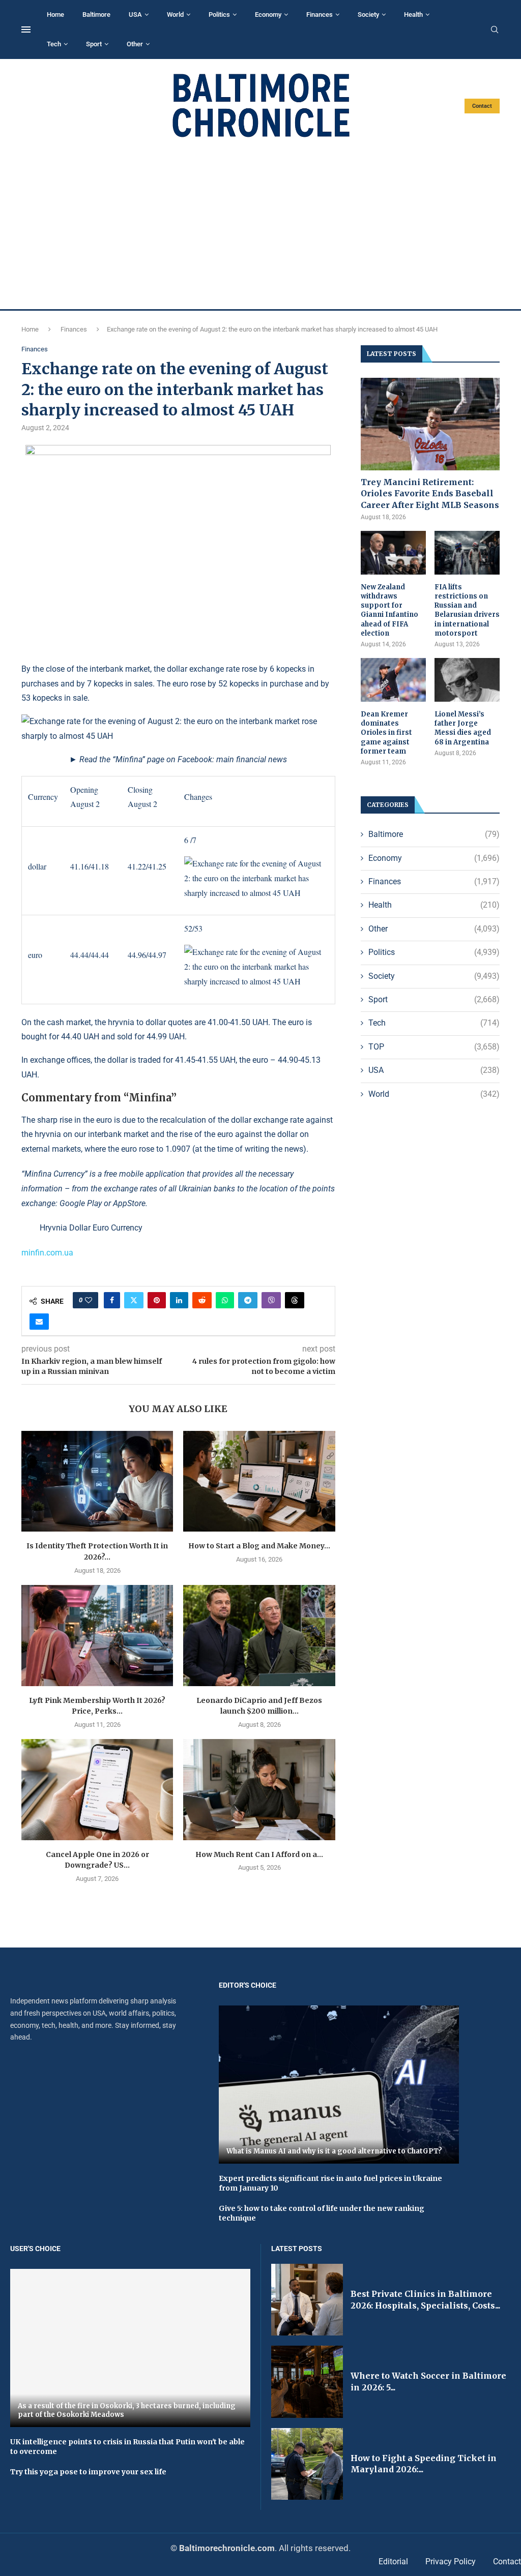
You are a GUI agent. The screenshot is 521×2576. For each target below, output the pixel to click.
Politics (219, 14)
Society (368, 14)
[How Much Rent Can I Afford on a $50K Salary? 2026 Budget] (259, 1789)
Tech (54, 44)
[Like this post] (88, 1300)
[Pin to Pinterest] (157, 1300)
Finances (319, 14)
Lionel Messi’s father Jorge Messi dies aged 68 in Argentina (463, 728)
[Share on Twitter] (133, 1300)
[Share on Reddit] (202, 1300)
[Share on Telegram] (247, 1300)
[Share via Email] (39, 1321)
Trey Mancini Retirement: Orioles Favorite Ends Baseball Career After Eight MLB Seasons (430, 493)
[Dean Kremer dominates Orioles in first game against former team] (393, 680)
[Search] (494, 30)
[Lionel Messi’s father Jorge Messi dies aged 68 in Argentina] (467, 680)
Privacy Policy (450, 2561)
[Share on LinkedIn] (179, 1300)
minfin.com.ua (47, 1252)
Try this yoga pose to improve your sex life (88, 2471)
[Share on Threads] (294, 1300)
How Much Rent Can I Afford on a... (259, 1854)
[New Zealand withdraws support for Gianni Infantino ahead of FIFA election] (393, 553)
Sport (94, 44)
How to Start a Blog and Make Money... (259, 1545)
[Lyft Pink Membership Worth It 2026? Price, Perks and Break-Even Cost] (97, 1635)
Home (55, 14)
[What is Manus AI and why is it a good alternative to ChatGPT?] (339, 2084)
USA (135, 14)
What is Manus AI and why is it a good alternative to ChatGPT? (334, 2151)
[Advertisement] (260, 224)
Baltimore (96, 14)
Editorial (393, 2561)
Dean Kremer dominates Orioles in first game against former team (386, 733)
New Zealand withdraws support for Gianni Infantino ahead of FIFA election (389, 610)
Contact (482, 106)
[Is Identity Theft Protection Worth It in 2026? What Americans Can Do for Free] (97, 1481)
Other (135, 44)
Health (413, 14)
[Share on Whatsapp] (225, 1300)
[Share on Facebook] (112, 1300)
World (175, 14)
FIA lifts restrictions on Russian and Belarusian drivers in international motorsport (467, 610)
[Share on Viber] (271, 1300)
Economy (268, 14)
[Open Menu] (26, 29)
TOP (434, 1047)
○ ○ ○ ○ ○ ○ ○
__What the exercise asks__
No picture should be included when the data are set down again exactly.

__Problem solution__
You are a GUI agent. The screenshot is 521×2576. For each target below, output the pixel to click.
Politics (219, 14)
Society (368, 14)
[How Much Rent Can I Afford on a $50K Salary? 2026 Budget] (259, 1789)
Tech (54, 44)
[Like this post] (88, 1300)
[Pin to Pinterest] (157, 1300)
Finances (319, 14)
Lionel Messi’s father Jorge Messi dies aged 68 in Argentina (463, 728)
[Share on Twitter] (133, 1300)
[Share on Reddit] (202, 1300)
[Share on Telegram] (247, 1300)
[Share via Email] (39, 1321)
Trey Mancini Retirement: Orioles Favorite Ends Baseball Career After Eight MLB Seasons (430, 493)
[Dean Kremer dominates Orioles in first game against former team] (393, 680)
[Search] (494, 30)
[Lionel Messi’s father Jorge Messi dies aged 68 in Argentina] (467, 680)
Privacy Policy (450, 2561)
[Share on LinkedIn] (179, 1300)
minfin.com.ua (47, 1252)
Try this yoga pose to improve your sex life (88, 2471)
[Share on Threads] (294, 1300)
How Much Rent Can I Afford on a... (259, 1854)
[New Zealand withdraws support for Gianni Infantino ahead of FIFA election] (393, 553)
Sport (94, 44)
How to Start a Blog and Make Money... (259, 1545)
[Lyft Pink Membership Worth It 2026? Price, Perks and Break-Even Cost] (97, 1635)
Home (55, 14)
[What is Manus AI and why is it a good alternative to ChatGPT?] (339, 2084)
USA (135, 14)
What is Manus AI and why is it a good alternative to ChatGPT? (334, 2151)
[Advertisement] (260, 224)
Baltimore (96, 14)
Editorial (393, 2561)
Dean Kremer dominates Orioles in first game against former team (386, 733)
New Zealand withdraws support for Gianni Infantino ahead of FIFA election (389, 610)
Contact (482, 106)
[Is Identity Theft Protection Worth It in 2026? What Americans Can Do for Free] (97, 1481)
Other (135, 44)
Health (413, 14)
[Share on Whatsapp] (225, 1300)
[Share on Facebook] (112, 1300)
World (175, 14)
FIA lifts restrictions on Russian and Belarusian drivers in international motorsport (467, 610)
[Share on Viber] (271, 1300)
Economy (268, 14)
[Open Menu] (26, 29)
TOP (434, 1047)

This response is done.